Wednesday, March 25, 2015

LYNN'S SHORTFALL THREE TIMES GREATER THAN ALL OF REST COMBINED

Currently there are 127 school districts that are not allowed to count their retired teachers health insurance toward meeting their Chapter 70 net school spending requirements, because that expense was not included in their requirements in FY’94, the first year of implementation of the Education Reform Act of 1993. I was curious how many of those 127 were in the same predicament as Lynn. As you know, Lynn's school and city officials make it seem as though there are many. I contacted the DESE again for more information and discovered there are actually only two other districts, Methuen and Palmer facing a similar situation as Lynn. Although, neither of these has a shortage nearly as great as Lynn's.
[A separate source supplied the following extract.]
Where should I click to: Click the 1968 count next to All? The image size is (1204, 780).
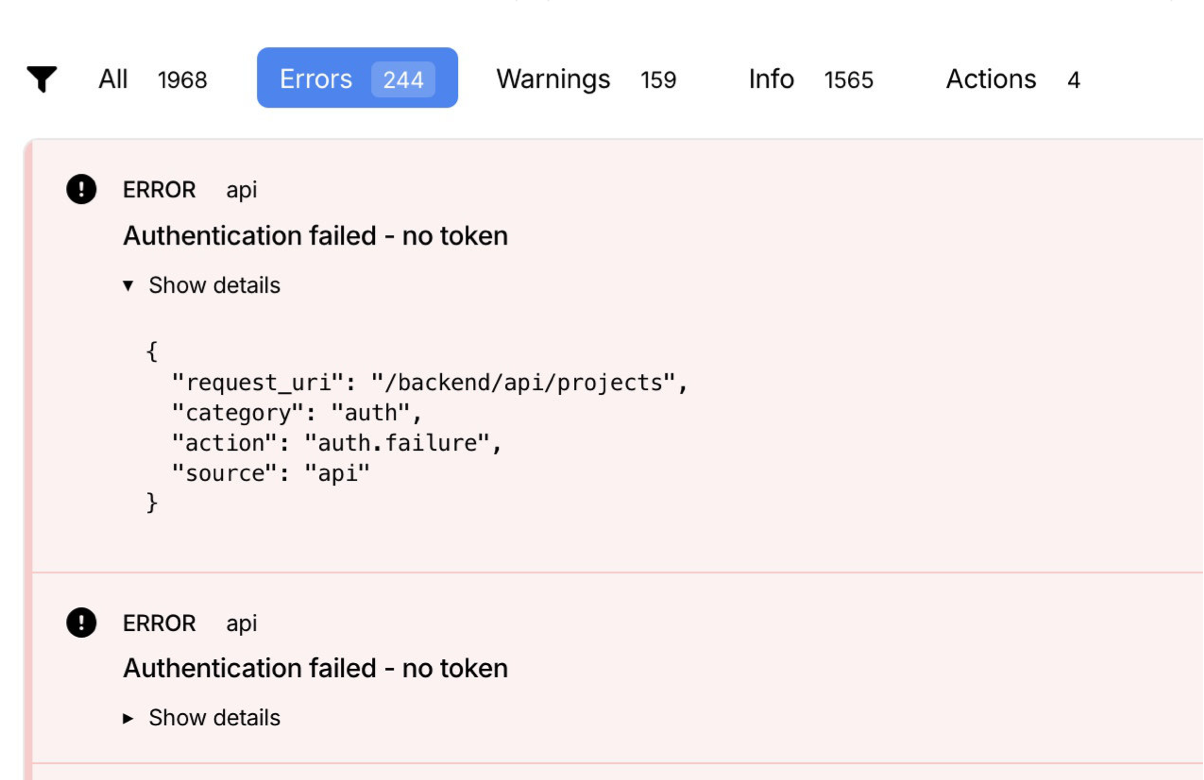pos(182,79)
I believe Methuen's FY15 shortage is $5.2 million and Palmer's is $722,000. Lynn's as we all know is $18.5 million.
Many of the 127 districts, including Lynn, were not separating out the retired teacher health insurance costs and reporting them on a separate line. However, with the exception of Lynn, Palmer and Methuen, where it is known that they were actually including these costs in with active insurance, the department does not known whether these costs were being included in with active insurance or being reported at all.
When prompted by the department to separate out these costs, the separation did not result in a shortage (at least not a shortage below the 95%) for districts, except Lynn, Palmer and Methuen, which is why these three districts are facing penalties. To my knowledge, a decision has not been made yet as to whether the commissioner will waive any of the penalties associated with deficiencies attributed to non-inclusion of these costs.